To identify candidate compounds, we designed and screened a library of polyamides that target AT-rich regions of the ori containing or adjacent to the HPV16 E1 and E2 binding sites (Figure 1). Ten negative control compounds were constructed by adding imidazole building blocks, ensuring that increased GC content would be required for strong DNA binding, and a total of twenty-four compounds were initially prepared and tested. Five binding sites for the polyamide library are present within the minimal HPV16 ori (Fig. 1A). Two such sites (PA-BS1, PA-BS2) are within the consensus E1 binding site (E1BS), two overlapping binding sites (PA-BS3, PABS4) fall between the E1BS and an E2 binding site (E2BS2), and one binding site (PA-BS5) overlaps with E2BS1. Furthermore, one site (PA-BS1) can accommodate longer polyamides than the other four sites. Similar sites are conserved in HPV18 and HPV31. Polyamides were initially tested for their effects on episomal DNA levels in W12E cells. A significant decrease in HPV16 episome levels was seen with PA1, targeted to AT-rich regions containing only one GC base pair, while the negative control compounds designed for sequences richer in GC showed no effects on HPV16 episome levels. Any compounds showing a significant initial decrease in HPV episomes at the highest dose (10 µM) were re-tested for a dose response so that an apparent IC50 value could be calculated. A drug concentration of less than 250 nM gave a 50% decrease in viral DNA (apparent IC50) for seven library compounds and a full report of a series of libraries will be published separately. Reproducibility of the results was high with three or more independent experiments performed in triplicate for each active compound (n ≥ 3). Four library compounds had apparent IC50 values equal to or below 150 nM, and one compound, PA1 (Fig. 1B) and PA25, were chosen for further studies. Table 1 summarizes the activity of PA1 and PA25 against 3 different HPV genotypes.

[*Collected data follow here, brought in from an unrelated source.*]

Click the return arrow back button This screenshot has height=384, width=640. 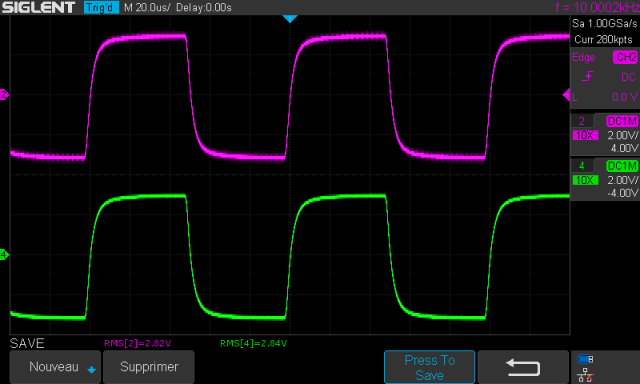click(523, 367)
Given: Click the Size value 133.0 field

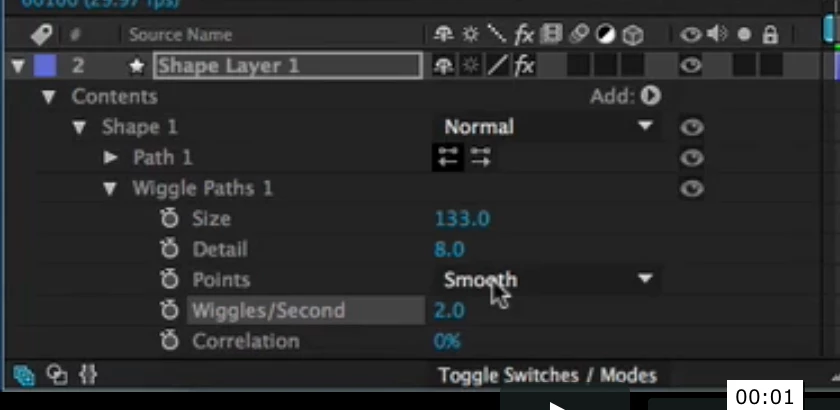Looking at the screenshot, I should click(x=462, y=219).
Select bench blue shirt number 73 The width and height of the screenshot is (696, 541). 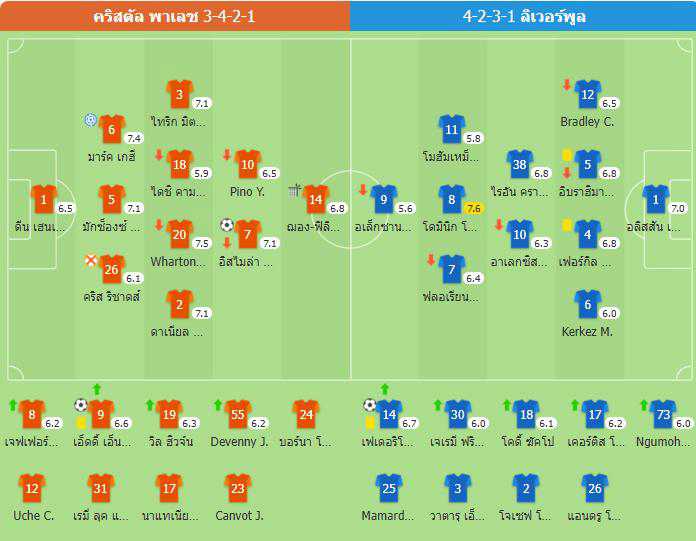663,415
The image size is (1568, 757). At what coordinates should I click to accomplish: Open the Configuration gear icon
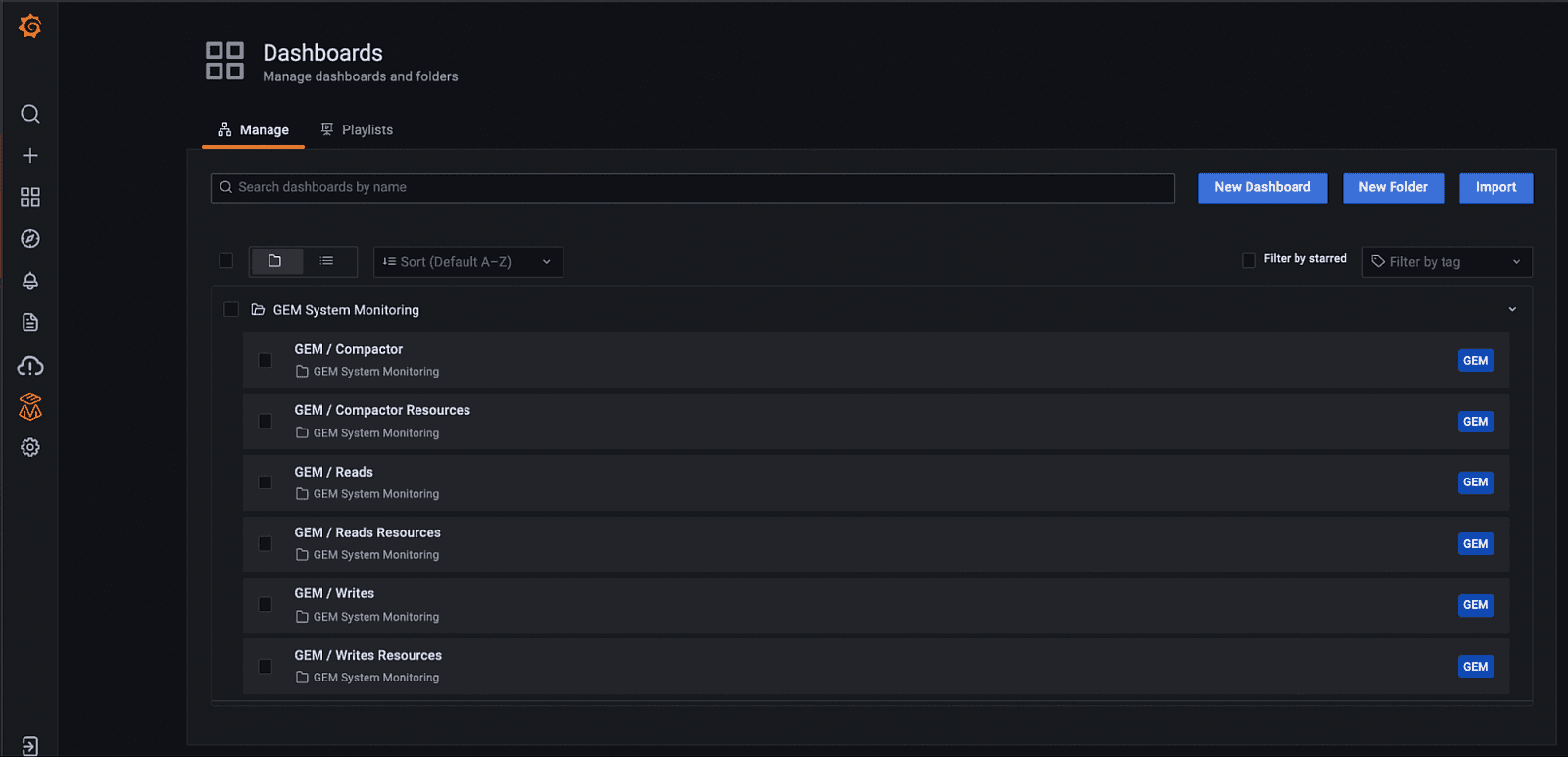(x=30, y=448)
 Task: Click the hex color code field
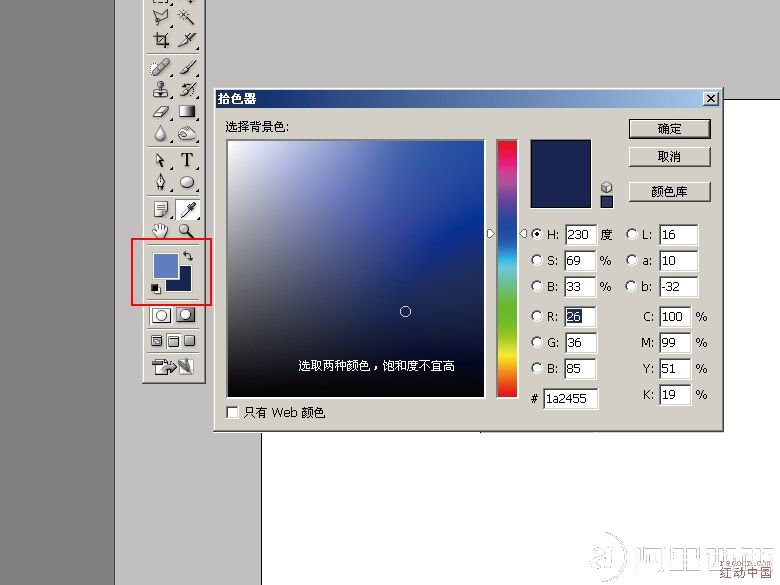pyautogui.click(x=570, y=399)
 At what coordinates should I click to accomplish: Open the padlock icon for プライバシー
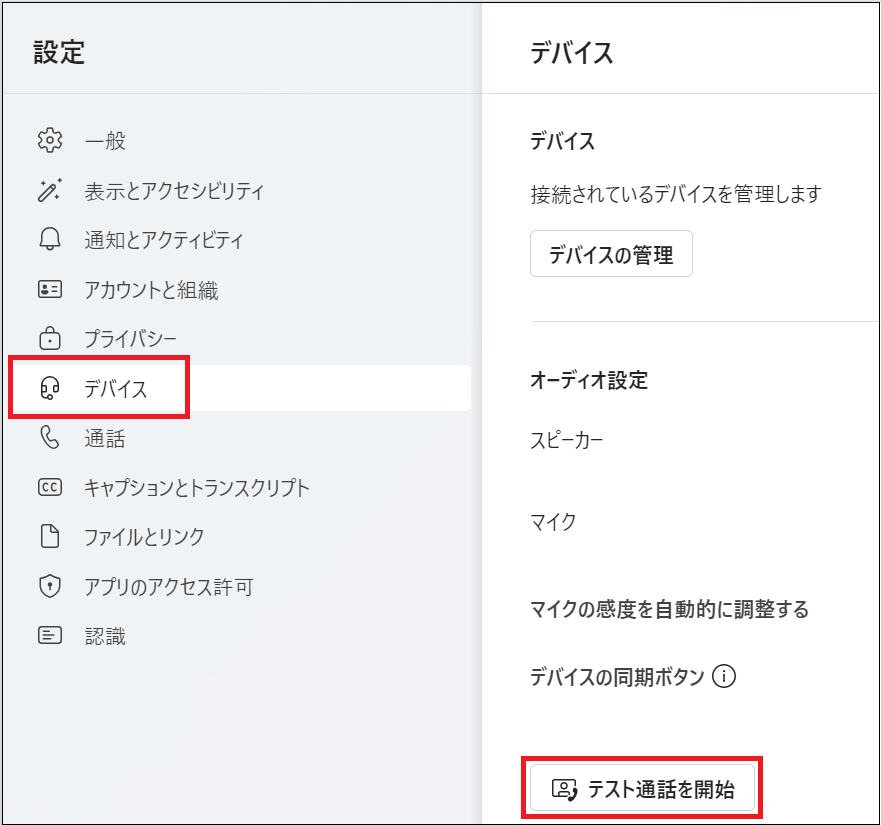(50, 339)
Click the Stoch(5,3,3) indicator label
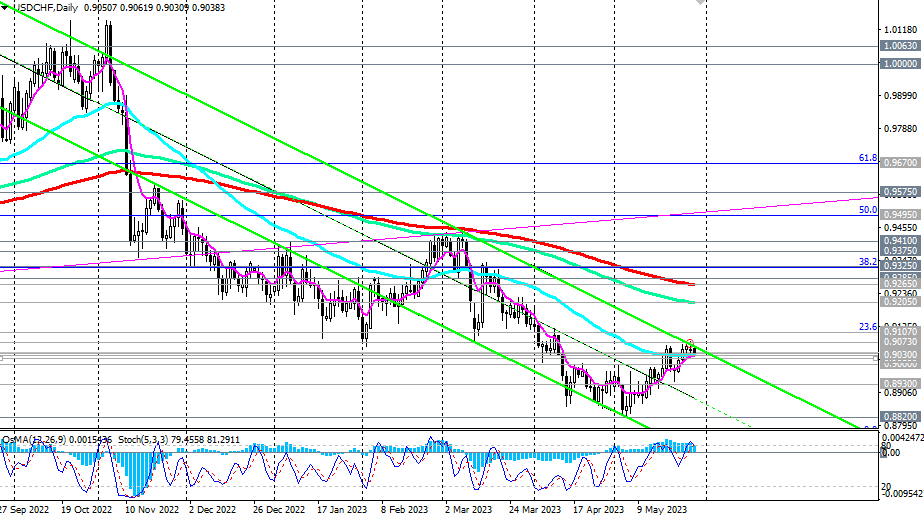This screenshot has height=519, width=924. pos(143,440)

Figure 1. Polyamide binding sites within the HPV16 origin of replication (ori) and the structure of PA1.

Figure 1

(A) The minimal origin of replication (ori) of HPV16 genome is shown with the polyamide binding sites (PA-BS1-5, in bold) that were used in part to design a targeted polyamide library. The nucleotide 1/7904 boundary of the circular HPV16 genome is indicated. Numerous other binding sites for polyamides 1–24 exist within the HPV16 genome. (B) Structure of polyamide 1, selected for further study based upon its potent ability to decrease levels of HPV16 DNA episomes.

Table 1.

Apparent IC50’s of polyamides 1 and 25 against 3 different high risk HPV episomes maintained in cells. The structures of the polyamides are represented by the following symbols: Im: Imidazole, P: Pyrrole, and β: beta-alanine.

Polyamide 1 Polyamide 25
ImPPβPPPγPPβPPPPβTa ImPPβPPImβPPγPPβPPPβPPPβTa
HPV16 0.100 ± 0.02 (n=4) 0.036 ± 0.0004 (n=3)
HPV18 0.657 ± 0.16 (n=3) 0.056 ± 0.01 (n=6)
HPV31 0.108 ± 0.02 (n=4) 0.030 ± 0.001 (n=3)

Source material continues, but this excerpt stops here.